John Makely / NBC News
Kevin Faller and Karen Spanover, of Toms River, N.J., learned that they would have to invest tens of thousands of dollars to elevate their home or else pay higher flood insurance premiums.
TOMS RIVER, N.J. – Thousands of homeowners in New York and New Jersey impacted by Hurricane Sandy are facing a tough choice that may thwart their efforts to rebuild: Comply with costly new federal construction guidelines or prepare to pay annual flood insurance rates that could top $20,000.

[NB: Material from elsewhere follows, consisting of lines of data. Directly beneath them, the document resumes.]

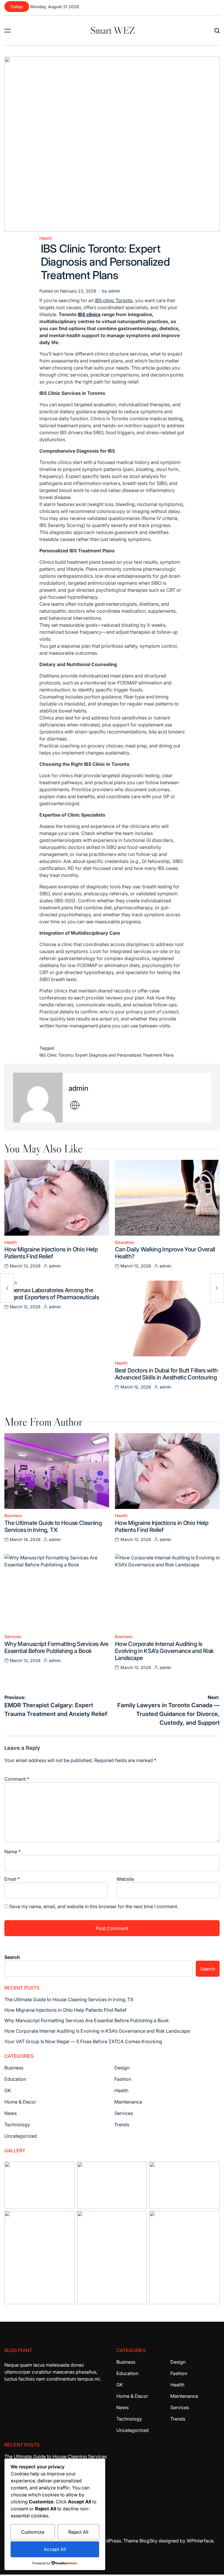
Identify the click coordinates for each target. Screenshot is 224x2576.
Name (12, 1851)
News (10, 2113)
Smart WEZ (112, 30)
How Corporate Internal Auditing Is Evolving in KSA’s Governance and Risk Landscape (164, 1650)
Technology (17, 2124)
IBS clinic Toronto (114, 300)
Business (13, 1515)
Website (125, 1879)
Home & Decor (20, 2102)
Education (124, 1242)
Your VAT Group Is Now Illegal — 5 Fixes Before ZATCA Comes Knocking (83, 2041)
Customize (32, 2532)
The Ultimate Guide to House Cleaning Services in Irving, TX (53, 1526)
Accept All (55, 2549)
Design (122, 2068)
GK (7, 2090)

New federal flood maps revealed in June added 68,000 structures in New York City and thousands more in New Jersey to flood zones. Now, affected homeowners are being forced to make drastic changes to their residences, such as elevating them on pilings, or incur punishing new insurance premiums that will take effect by mid-2015. Given the new rules, many Sandy survivors are grappling with whether they should alter their properties – or leave.
“We are faced with something that we can’t overcome,” said police officer Kevin Faller, 52, a Toms River resident who has decided to give up his home rather than comply with the new requirements. Having already lost hundreds of thousands of dollars in home equity post-Sandy, Faller said he and his wife could not afford “this tsunami of expenses coming toward us.”
The Federal Emergency Management Agency began updating coastal flood maps across the country in 2009, a process it expects to complete by 2017.